§ **Assignment**
Starting at the line that contains "You are a GUI", write out every line to the end of the records below exactly, and leave out the pictures.

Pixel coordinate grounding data

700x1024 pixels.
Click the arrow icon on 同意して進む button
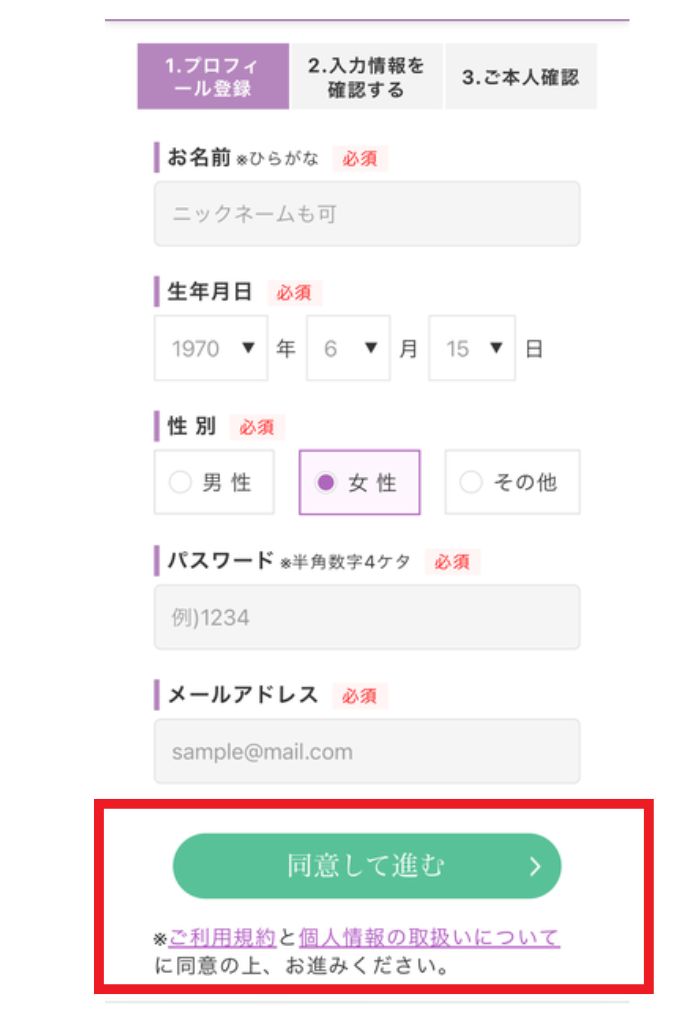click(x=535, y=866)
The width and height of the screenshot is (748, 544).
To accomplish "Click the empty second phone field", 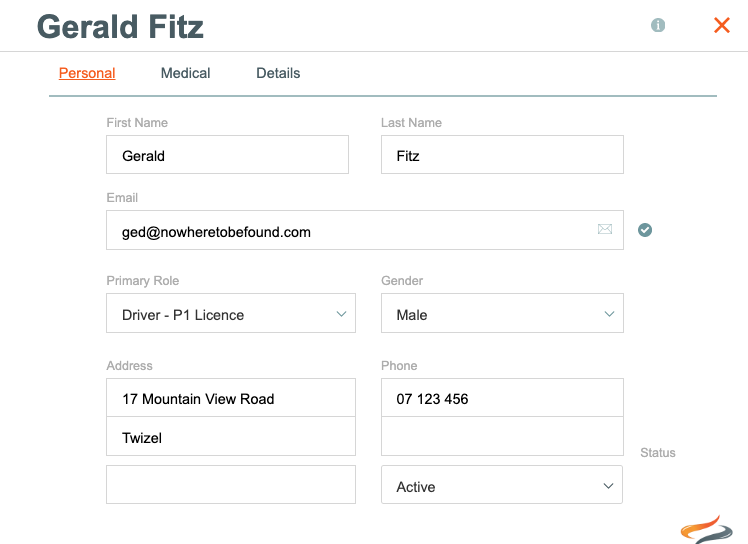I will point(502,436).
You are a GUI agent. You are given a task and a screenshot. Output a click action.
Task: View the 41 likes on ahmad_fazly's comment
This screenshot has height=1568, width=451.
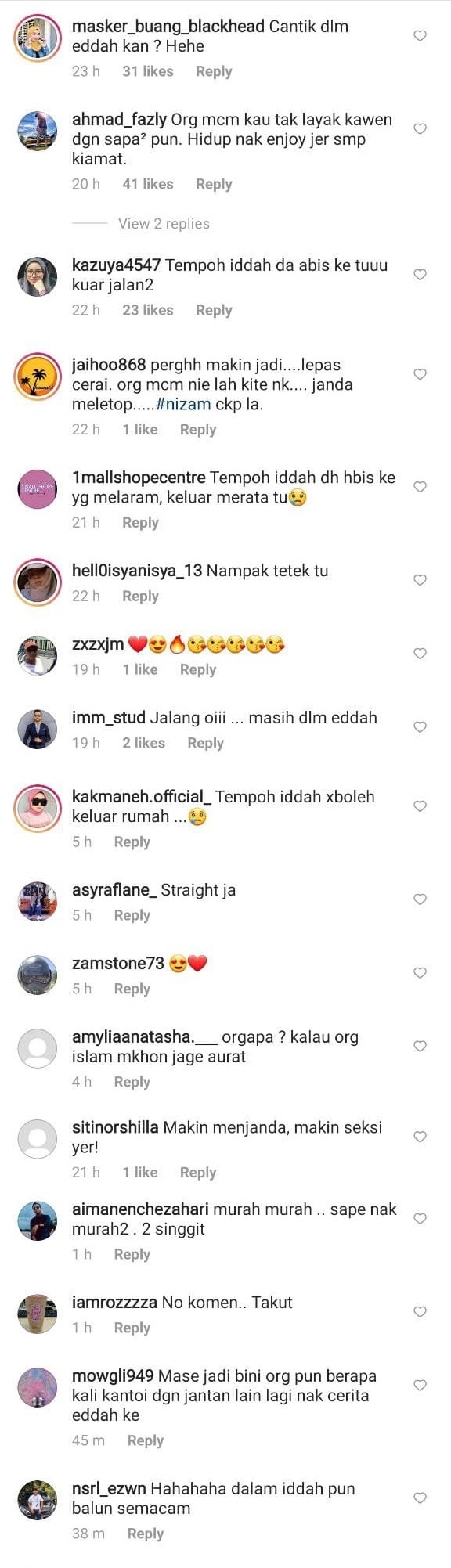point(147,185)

§ **Response for this exercise**
You are a GUI agent. You are given a task and a screenshot. Output a click action.
Task: View the 41 likes on ahmad_fazly's comment
This screenshot has height=1568, width=451.
point(147,185)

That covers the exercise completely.